**** INFORMATION SUPPLIED ****

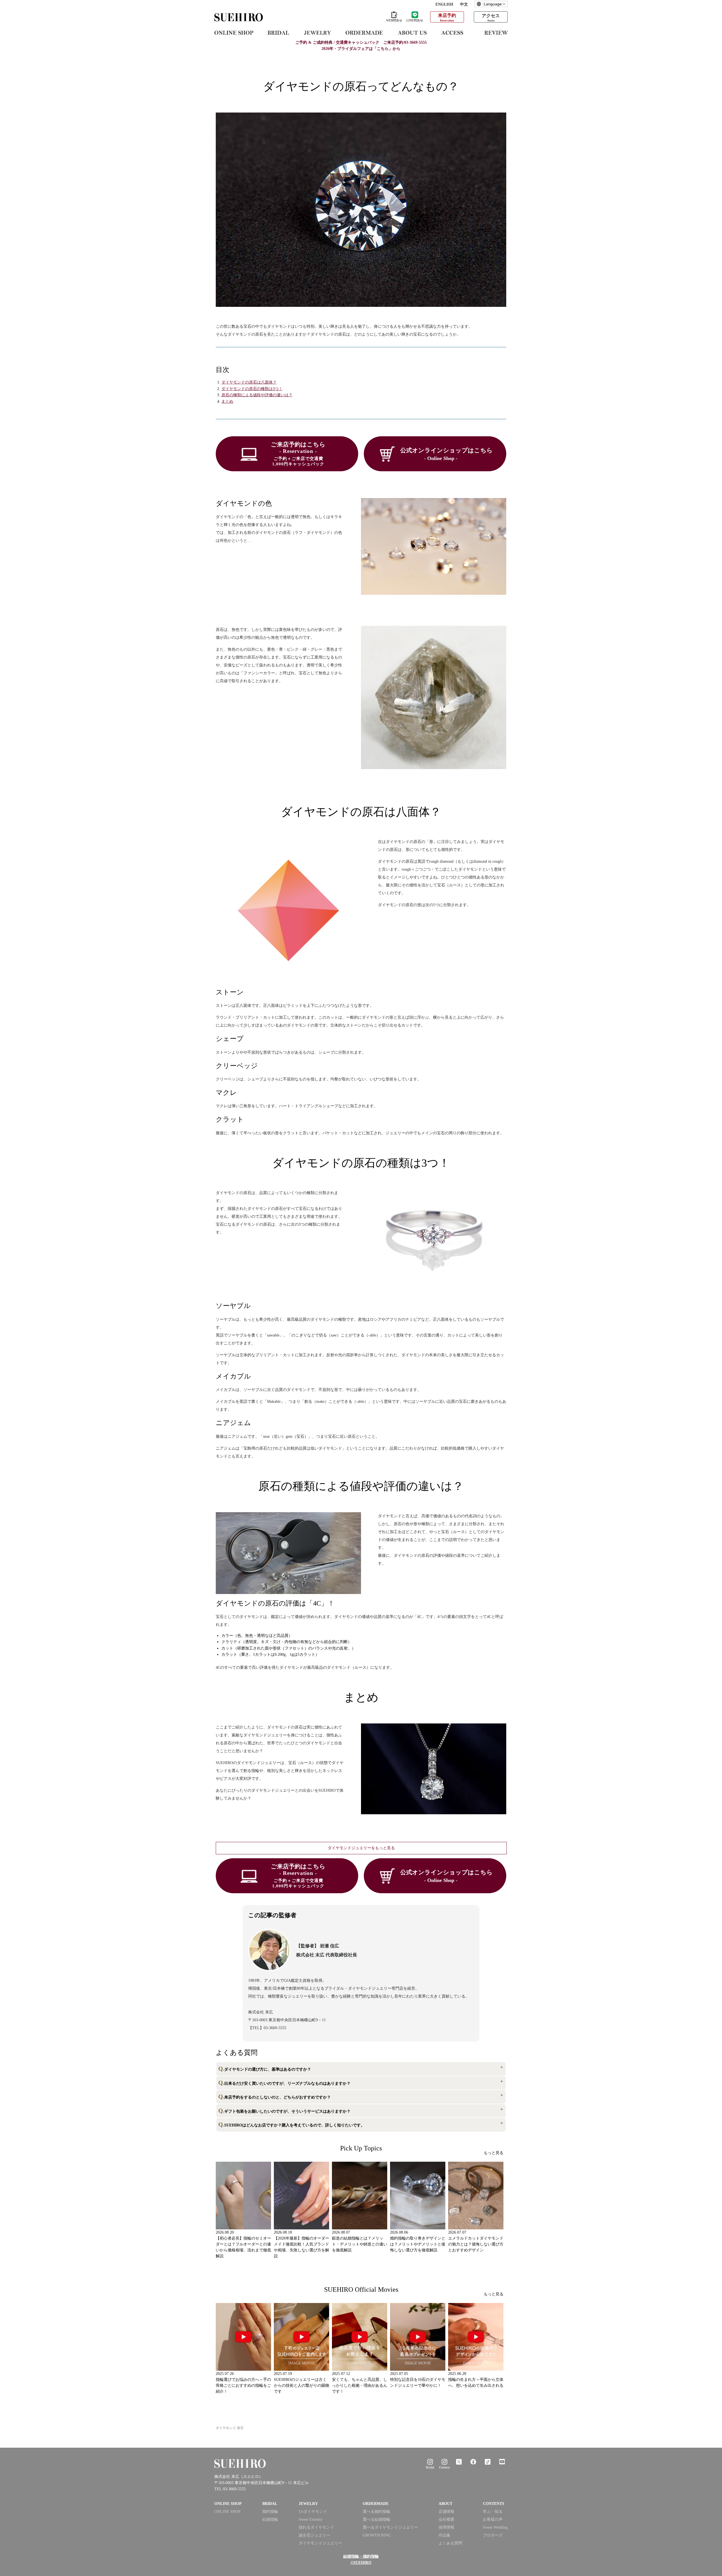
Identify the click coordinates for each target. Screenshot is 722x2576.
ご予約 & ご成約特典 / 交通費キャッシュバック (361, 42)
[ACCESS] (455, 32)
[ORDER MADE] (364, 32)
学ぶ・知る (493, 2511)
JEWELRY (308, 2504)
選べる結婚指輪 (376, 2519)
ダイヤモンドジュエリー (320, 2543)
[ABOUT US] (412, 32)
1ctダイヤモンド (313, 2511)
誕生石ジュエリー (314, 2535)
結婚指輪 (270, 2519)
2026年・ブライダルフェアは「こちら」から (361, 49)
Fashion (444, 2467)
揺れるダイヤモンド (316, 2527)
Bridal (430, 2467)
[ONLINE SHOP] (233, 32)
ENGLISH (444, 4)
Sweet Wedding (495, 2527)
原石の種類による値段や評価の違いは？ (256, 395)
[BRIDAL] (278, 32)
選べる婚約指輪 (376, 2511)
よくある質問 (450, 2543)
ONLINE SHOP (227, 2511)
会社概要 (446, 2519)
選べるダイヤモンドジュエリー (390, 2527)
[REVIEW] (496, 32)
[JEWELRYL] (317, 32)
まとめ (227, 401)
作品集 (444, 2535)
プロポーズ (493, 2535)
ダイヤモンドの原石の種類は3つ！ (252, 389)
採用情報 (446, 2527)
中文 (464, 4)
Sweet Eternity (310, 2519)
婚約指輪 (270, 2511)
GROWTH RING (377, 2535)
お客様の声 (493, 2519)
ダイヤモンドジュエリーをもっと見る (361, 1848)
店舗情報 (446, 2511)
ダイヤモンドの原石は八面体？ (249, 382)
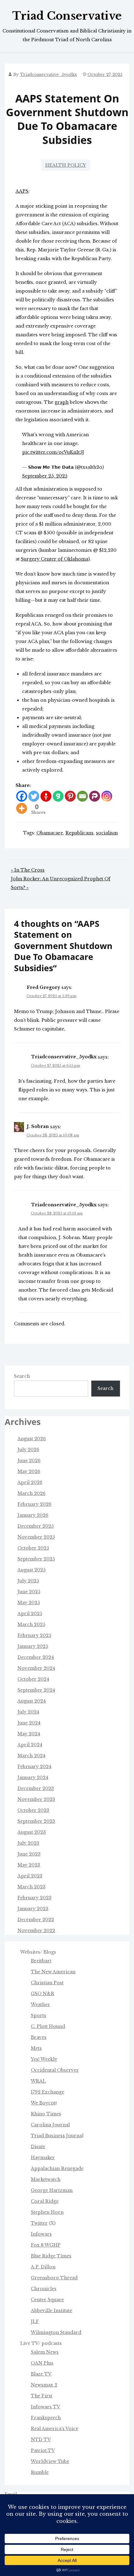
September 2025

****

◆ ACTIVITY ◆
Quote only what lies between the first line of the records and the line containing "Fashion (444, 2467)", please, including both lines and excluding images.

◆ ANSWER ◆
Identify the click coordinates for each target. Screenshot is 722x2576.
ご予約 & ご成約特典 / 交通費キャッシュバック (361, 42)
[ACCESS] (455, 32)
[ORDER MADE] (364, 32)
学ぶ・知る (493, 2511)
JEWELRY (308, 2504)
選べる結婚指輪 (376, 2519)
ダイヤモンドジュエリー (320, 2543)
[ABOUT US] (412, 32)
1ctダイヤモンド (313, 2511)
誕生石ジュエリー (314, 2535)
結婚指輪 (270, 2519)
2026年・ブライダルフェアは「こちら」から (361, 49)
Fashion (444, 2467)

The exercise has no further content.